The former Forest Heights Collegiate student, who is attending Huron Heights for his Grade 12 year, is one of 18 athletes vying for a spot on the final provincial team roster as Ontario looks to defend its national title in Sherbrooke, Que., at the end of the month.
Kitchener’s Sasha Simic, of Cameron Heights Collegiate, and Waterloo’s Savo Krajisnik, of Bluevale Collegiate, will be trying to do the same with the under-15 provincial team.
“It feels good to know I have another chance at representing the province,” Miller said. “And I feel like I have an edge this year, because I’ve been working hard to get there.”
Last year, Miller was one of the final cuts for the U17 provincial squad, when he was told his shooting touch needed refinement.
So the 17-year-old took the advice to heart. He worked on his form by taking hundreds of practice shots per session over the last year, while also trying to become a leader amongst the older boys on his under-19 Ontario Basketball Association club team.
Because of that, Miller is confident he can contribute to Team Ontario this time around. But he also knows hard work will be needed to crack a lineup that includes several returnees — some of whom are members of the cadet national team — and will be bolstered by under-15 team graduates.

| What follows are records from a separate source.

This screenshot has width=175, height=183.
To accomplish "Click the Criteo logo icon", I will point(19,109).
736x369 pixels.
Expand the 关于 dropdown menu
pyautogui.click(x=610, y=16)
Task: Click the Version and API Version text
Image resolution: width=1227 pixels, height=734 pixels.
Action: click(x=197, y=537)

“You have to be constantly thinking and working hard, because there’s no break during tryouts,” said the high school all-star, who won a WCSSAA league championship with the Trojans last season. “The minute you let your guard down and relax, that’s when someone makes you look bad.
“That’s the difference between making the team and not making the team.”
But Miller is up for the challenge, something Tomlin sees on a constant basis at the OBA level.
A solid student in the classroom who plans to study computer engineering after high school, Miller is constantly asking questions about basketball strategy and looking for an edge, Tomlin said.
And when a tough assignment presents itself, Miller attacks it with zeal.
No better example of that came during an OBA tournament in Etobicoke earlier this year when Miller and teammate Javon Masters were handed the task of containing Burlington Skyhawks standout guard Grant Mullins, an NCAA Columbia University recruit.
There were whispers that Mullins would have his way with the Wildhawks. Instead, the Wildhawks won the tournament title and Miller ended up with defensive player-of-the-game honours by holding Mullins to 15 points — an effort that Tomlin said put Miller “on the map.
“Everyone said Grant was going to go off . . . I said, ‘Let’s just wait and see what Juwan does,’” Tomlin said.
The provincial team, which meets next week in Toronto, will be named later this month and until then Miller plans to keep working toward his goals, which include attracting an NCAA scholarship.
Because of that, he’ll be studying for his SATs and working on his game over the summer months instead of ditching his school books and toiling at a part-time summer job.
“By next OBA season, I want to be at the point where college coaches are coming to see me play,” Miller said. “I just have to keep working hard and hopefully that way I’ll get my name out there on the map.”